The form, materials and fabrication technique of the Pisé House are important in illustrating house construction in remote areas. It is part of the late 19th century earth and stone building tradition of central Australia and western Queensland. The structure represents a variation on the Queensland vernacular "tin and timber" construction to a more massive form, suitable for a harsh climate.

While removed from its original location, the Aboriginal Tracker's Hut (1947) is a rare surviving representative example of the standard accommodation provided for Aboriginal trackers in Queensland. It is important in demonstrating the crucial role Aboriginal trackers played in policing Queensland, particularly remote areas of western and northern Queensland in the 19th and 20th centuries.

The place demonstrates rare, uncommon or endangered aspects of Queensland's cultural heritage.

Highly intact, the Pisé House provides a rare surviving example of Pisé de terre construction, once common in central-western Queensland, where building materials were scarce. The house is one of only five known surviving 19th century Pisé buildings in Queensland.

The Aboriginal Tracker's Hut is exceptional as one of only three known surviving examples of this type of accommodation in Queensland provided for Aboriginal trackers by the Queensland Government between 1874 and the 1950s.

The place has potential to yield information that will contribute to an understanding of Queensland's history.

In its design, materials and construction, the intact Pisé House has the potential to contribute to a greater understanding of the few rare surviving 19th century examples of this built form in remote Queensland. Physical, documentary and contributory analysis could be undertaken to address research questions relating to the social and technical aspects of its construction, occupation and conservation.

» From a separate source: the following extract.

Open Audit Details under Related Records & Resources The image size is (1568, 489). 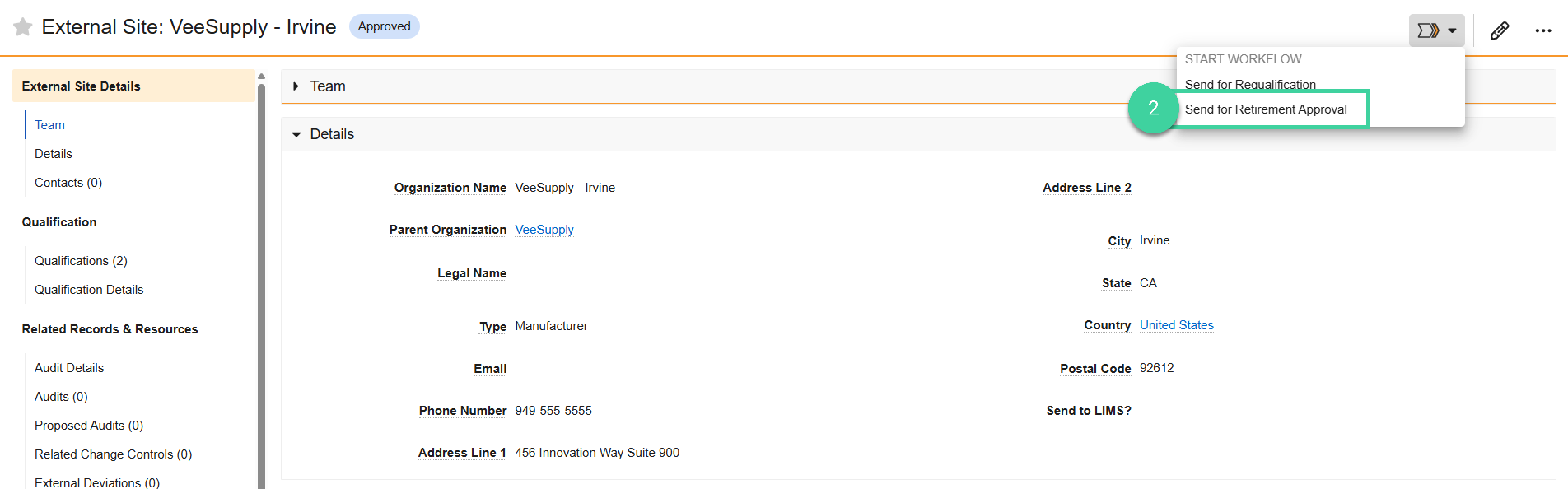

The place is important in demonstrating the principal characteristics of a particular class of cultural places.

Highly intact, the Pisé House is important in demonstrating the principal characteristics of a remote 19th century Queensland house built in response to harsh conditions and restricted building resources. This includes its: freestanding, hipped roof form and single-storey scale; use of locally sourced materials for its main structure; simple, steep roof clad with corrugated metal sheets, overhanging for protective shelter; a verandah for additional outdoor living space; and simple interior amenity.

The Aboriginal Tracker's Hut is a rare surviving example and is important in demonstrating the principal characteristics of the accommodation built for Aboriginal trackers in Queensland. This includes its: small size; lone room; low-set, gable-roofed form; timber-framed, single-skin construction clad externally with no internal lining; and bare interior amenity.

The place is important because of its aesthetic significance.

The Pisé house, with its thick earth walls, simple form, verandahs on all sides and a corrugated metal-clad roof, is strikingly simple in the Bedourie town and landscape. Built using local materials, it evokes a sense of the remoteness and isolation of the central western township, while reflecting the resourcefulness of the early European settlers.

The basic size, form and materials of the Aboriginal Tracker's Hut evokes a strong response to the living and working conditions of Aboriginal trackers employed in across Queensland in the mid-20th century.

The place has a special association with the life or work of a particular person, group or organisation of importance in Queensland's history.

The Pisé House is important for its association with Mary Brodie (formerly Mary Dolan; later Mary Craigie) (c. 1858-1941), an early businesswoman in central western Queensland, who essentially founded the town of Bedourie. She funded the construction of the Pisé house, and, following a tradition of unmarried or widowed female publicans, lived and worked in the Bedourie Pisé House and associated hotel for more than twenty years, providing essential services along an important travel and trading route between Queensland and South Australia.